LOOK FORWARD TO STRATEGIC CHANGE AND FOLLOW UP
Once a leader has stepped forward on a problem, recruited allies by identifying the communication structure by “who should talk to who” and give enough care to followers, he will have to develop one last skill: his capability to commit to strategic changes and help people deal with the consequences of those changes.
Committing to strategic change means recognizing the upcoming challenges and facing the pivots necessary to adapt to new circumstances. You can start by asking yourself simple questions: what is the timeline you have in mind? When you think about the future, do you see it in three months, six months, a year, more? Then try to go deeper: what happens if you push the horizon from three months to three years?

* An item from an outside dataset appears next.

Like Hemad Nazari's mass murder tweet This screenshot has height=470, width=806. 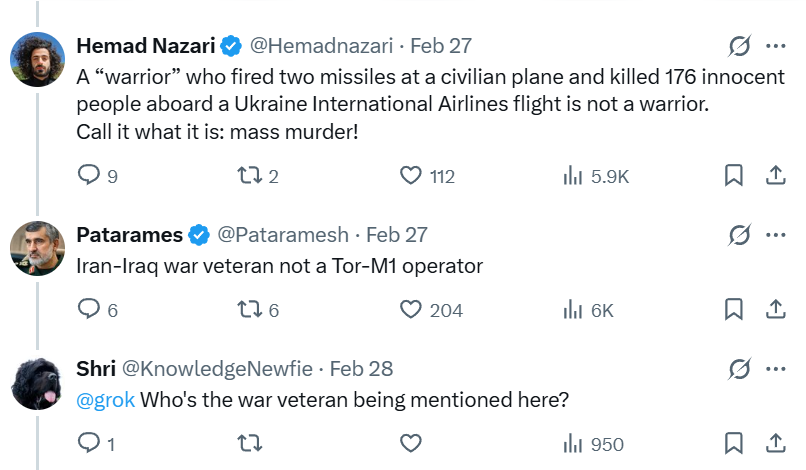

From three years to five? Are the issues you are dealing with still as important three years down the line? What are the obvious obstacles between your current state and your future state? Which troublesome problems require your attention here and now because they will only grow bigger in the future? And where exactly do you need to step forward, recruit allies and support a community of followers?
Extending the horizon to look beyond short-term outcomes is key to developing and maintaining your leadership.
In our lean manufacturing community, for example, many issues are still on the table and require strategic moves: sustainability, the re-industrialization of the country, artificial intelligence and new technologies, shrunk markets and inflation, supply chain shortages... These challenges are happening now and it’s vital to ask ourselves how they will shape our future. What are the strategic turns the community must consider to remain alive in five years? What about 10 years from now?
Mind you, no one likes to change habits, which means that you will need to deal with change management and follow up with people all the time. Change is a natural part of life, but our emotional reactions to it can be difficult to handle. Leaders need to show empathy by listening, mirroring, and acknowledging people’s emotions, letting them know they are not alone.
Finally, once the leader has committed to the change and managed the emotional reactions of the people who will be impacted by it, they will have to look at the results of the previous plan and decide whether they need to execute it more intensely or simply pivot.
IN CONCLUSION
There is no recipe for a great leader, but the good news is that leadership can be learned. We can develop our leadership capabilities by practicing these four steps of stepping forward on an issue, recruiting allies, supporting followers, and committing to change and following up on it. This self-audit guide can be your path to becoming serious at developing your leadership skills and helping others to be greater leaders tomorrow.